##### EXCERPT TO READ

ITEM 9A.CONTROLS AND PROCEDURES

 

Evaluation of Disclosure Controls and Procedures

 

The Company maintains “disclosure controls and procedures” as defined in Rules 13a-15(e) and 15d-15(e) under the Securities Exchange Act of 1934, as amended (the “Exchange Act”), that are designed to ensure that information required to be disclosed by us in reports we file or submit under the Exchange Act is recorded, processed, summarized and reported within the time periods specified in the SEC’s rules and forms, and that such information is accumulated and communicated to our management, including our Chief Executive Officer, Chief Financial Officer, and Board of Directors, as appropriate, to allow timely decisions regarding required disclosure. In designing and evaluating our disclosure controls and procedures, management recognizes that disclosure controls and procedures, no matter how well conceived and operated, can provide only reasonable assurance of achieving the desired objectives, and we necessarily are required to apply our judgment in evaluating the cost-benefit relationship of possible disclosure controls and procedures.

 

Our management, including our Chief Executive Officer and Chief Financial Officer, evaluated the effectiveness of the design and operation of our disclosure controls and procedures as of January 3, 2021 and concluded that our disclosure controls and procedures were effective as of January 3, 2021.

##########
##### RECORD SET

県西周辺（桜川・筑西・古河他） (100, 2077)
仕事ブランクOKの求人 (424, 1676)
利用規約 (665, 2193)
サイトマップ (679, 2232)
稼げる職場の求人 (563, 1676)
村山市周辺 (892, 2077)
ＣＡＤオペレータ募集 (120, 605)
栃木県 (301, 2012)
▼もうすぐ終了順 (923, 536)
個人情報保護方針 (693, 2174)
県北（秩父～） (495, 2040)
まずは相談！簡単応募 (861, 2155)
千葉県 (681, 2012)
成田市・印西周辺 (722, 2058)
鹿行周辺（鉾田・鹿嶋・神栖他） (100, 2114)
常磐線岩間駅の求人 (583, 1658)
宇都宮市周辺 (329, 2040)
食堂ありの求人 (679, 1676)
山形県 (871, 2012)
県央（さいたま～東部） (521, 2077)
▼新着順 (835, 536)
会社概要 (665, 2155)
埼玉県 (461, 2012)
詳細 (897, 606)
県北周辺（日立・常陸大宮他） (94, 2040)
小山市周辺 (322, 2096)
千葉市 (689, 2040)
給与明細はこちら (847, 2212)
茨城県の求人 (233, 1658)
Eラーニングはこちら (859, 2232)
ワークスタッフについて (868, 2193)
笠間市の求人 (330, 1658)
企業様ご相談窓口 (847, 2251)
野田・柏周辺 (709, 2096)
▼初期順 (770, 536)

##########
##### RECORD SET

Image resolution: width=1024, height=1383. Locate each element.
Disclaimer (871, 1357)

##########
##### RECORD SET

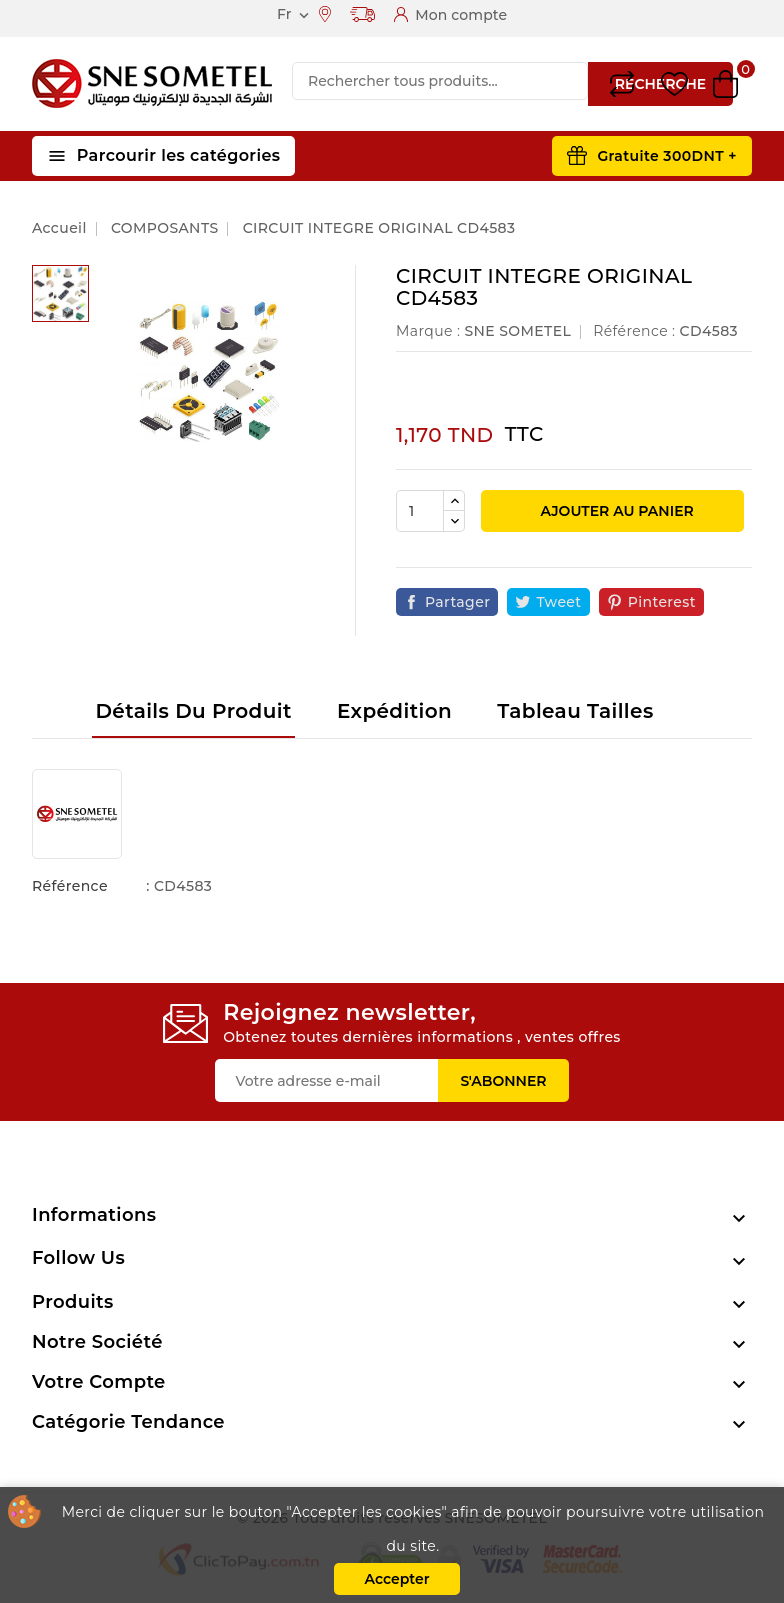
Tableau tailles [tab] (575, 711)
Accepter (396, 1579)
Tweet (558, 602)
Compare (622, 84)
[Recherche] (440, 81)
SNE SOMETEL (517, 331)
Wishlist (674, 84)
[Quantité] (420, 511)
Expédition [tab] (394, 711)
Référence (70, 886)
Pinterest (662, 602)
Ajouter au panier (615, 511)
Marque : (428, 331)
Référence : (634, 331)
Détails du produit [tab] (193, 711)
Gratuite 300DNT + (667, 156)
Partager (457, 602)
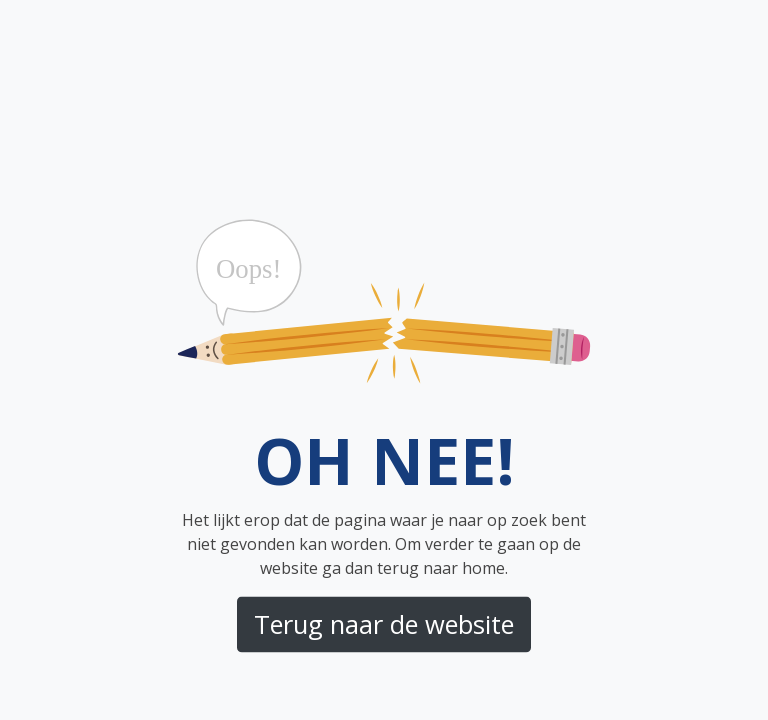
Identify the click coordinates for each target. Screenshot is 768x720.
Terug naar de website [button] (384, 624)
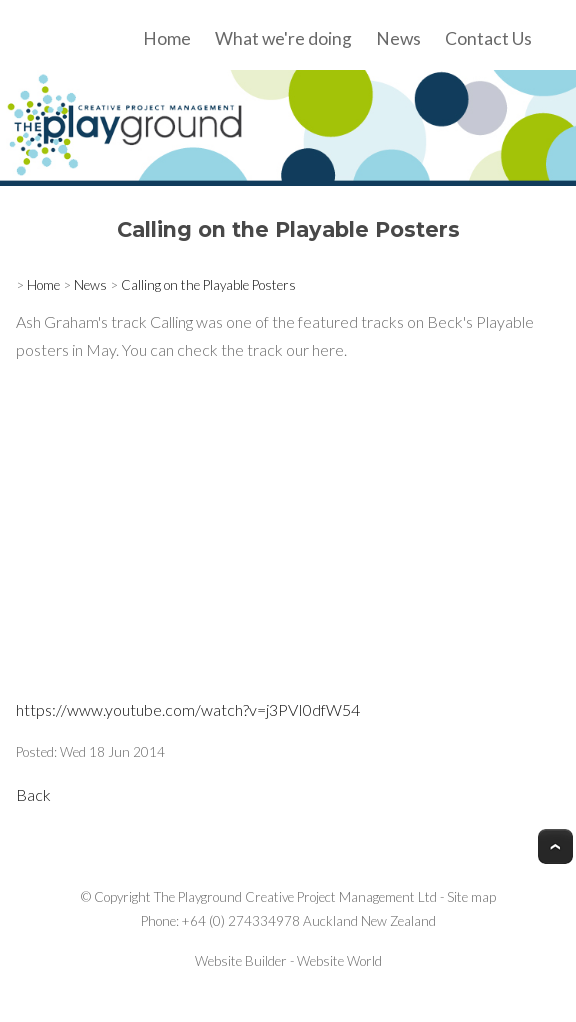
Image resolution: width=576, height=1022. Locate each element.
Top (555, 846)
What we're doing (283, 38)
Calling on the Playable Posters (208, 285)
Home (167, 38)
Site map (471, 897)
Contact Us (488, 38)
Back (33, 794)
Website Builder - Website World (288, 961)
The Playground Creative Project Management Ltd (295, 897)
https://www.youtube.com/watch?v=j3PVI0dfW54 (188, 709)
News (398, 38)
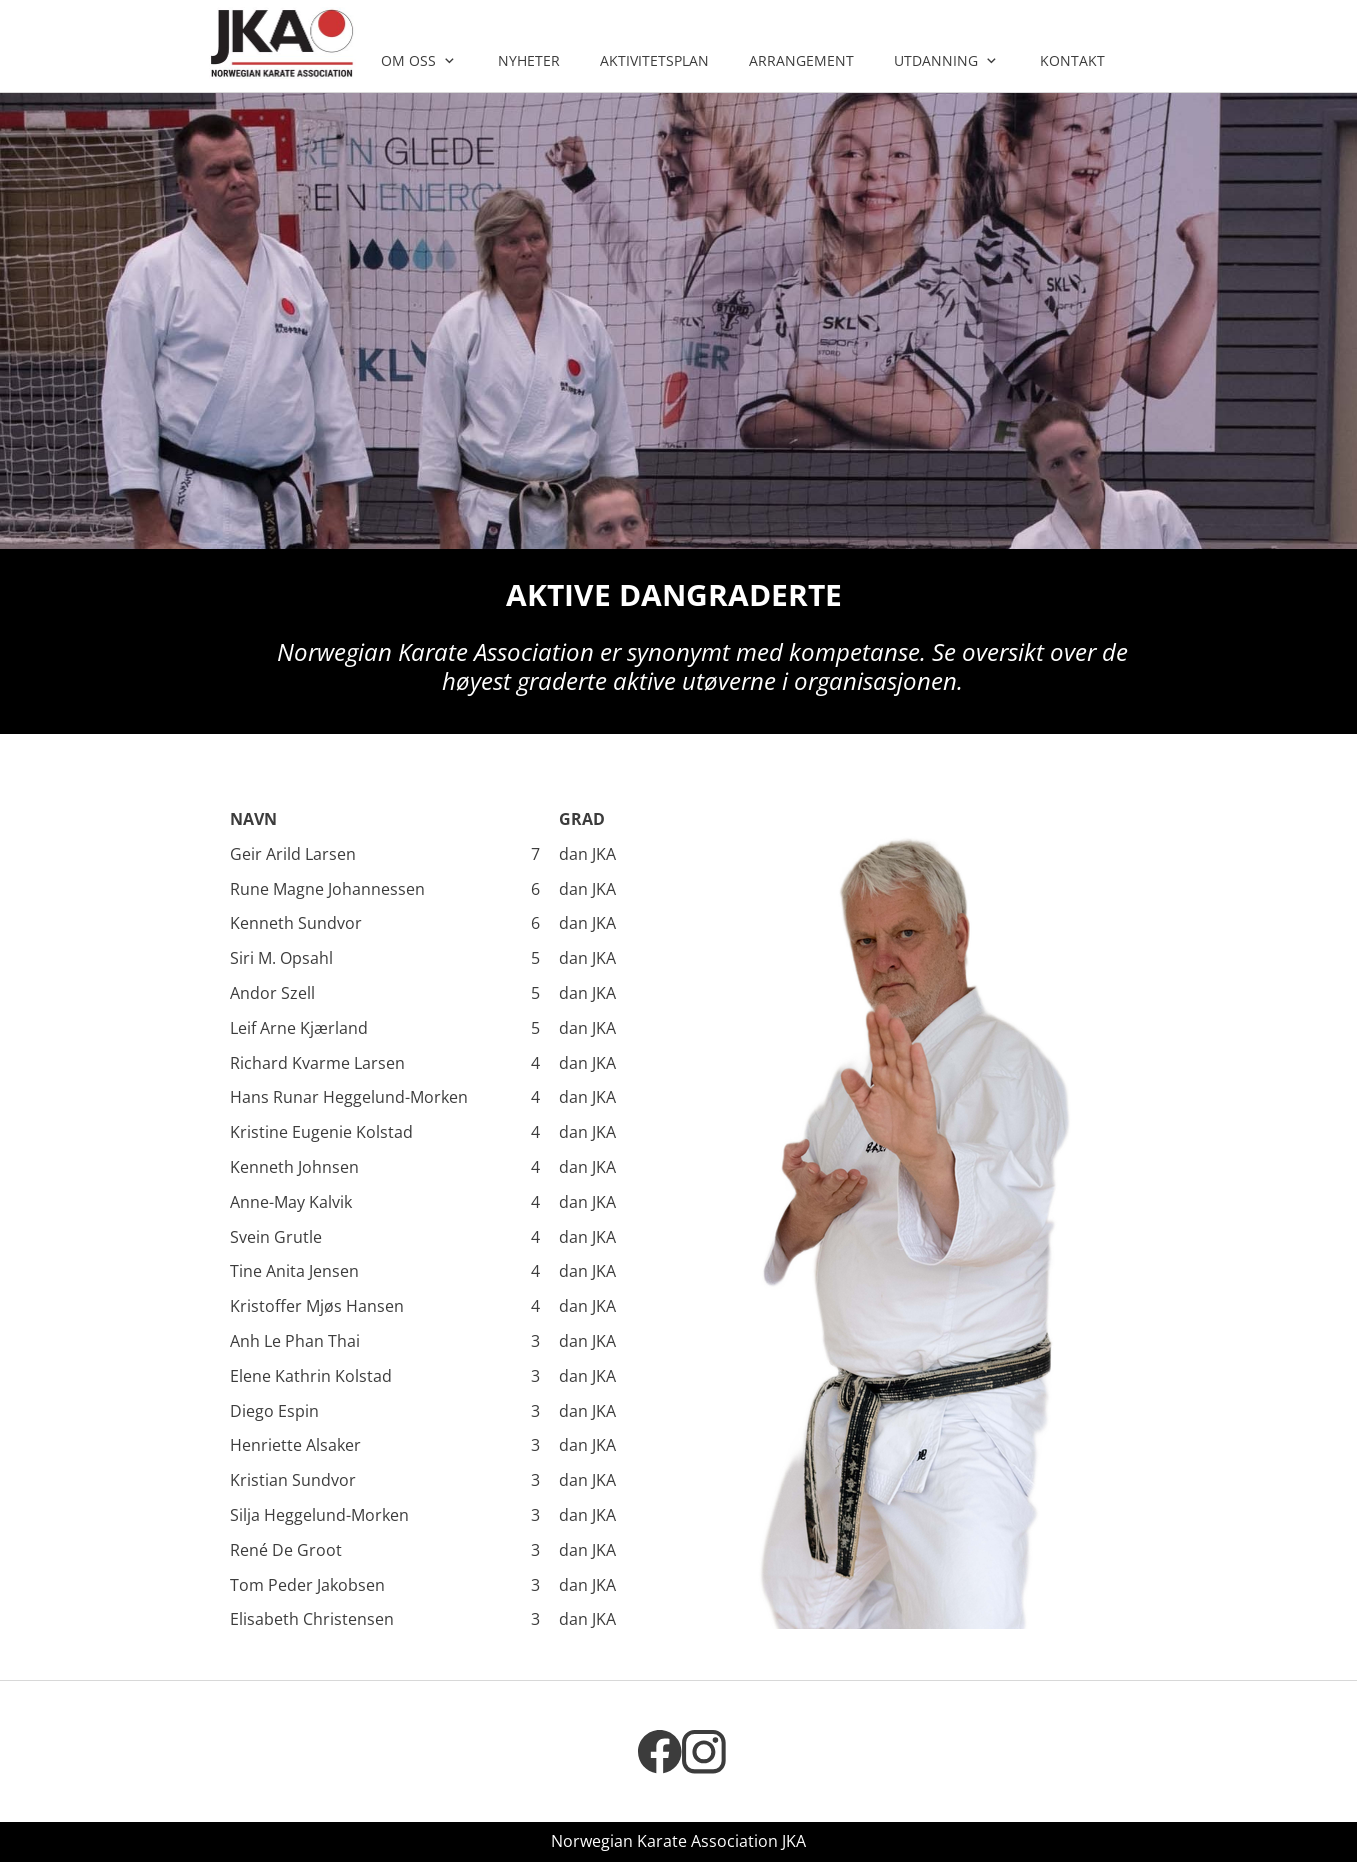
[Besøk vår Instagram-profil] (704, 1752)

##########

> [TO BE DONE] Copy out the disclosure controls passage above in full, word for word.

> [RESPONSE TO THE EXERCISE]
ITEM 9A.CONTROLS AND PROCEDURES

 

Evaluation of Disclosure Controls and Procedures

 

The Company maintains “disclosure controls and procedures” as defined in Rules 13a-15(e) and 15d-15(e) under the Securities Exchange Act of 1934, as amended (the “Exchange Act”), that are designed to ensure that information required to be disclosed by us in reports we file or submit under the Exchange Act is recorded, processed, summarized and reported within the time periods specified in the SEC’s rules and forms, and that such information is accumulated and communicated to our management, including our Chief Executive Officer, Chief Financial Officer, and Board of Directors, as appropriate, to allow timely decisions regarding required disclosure. In designing and evaluating our disclosure controls and procedures, management recognizes that disclosure controls and procedures, no matter how well conceived and operated, can provide only reasonable assurance of achieving the desired objectives, and we necessarily are required to apply our judgment in evaluating the cost-benefit relationship of possible disclosure controls and procedures.

 

Our management, including our Chief Executive Officer and Chief Financial Officer, evaluated the effectiveness of the design and operation of our disclosure controls and procedures as of January 3, 2021 and concluded that our disclosure controls and procedures were effective as of January 3, 2021.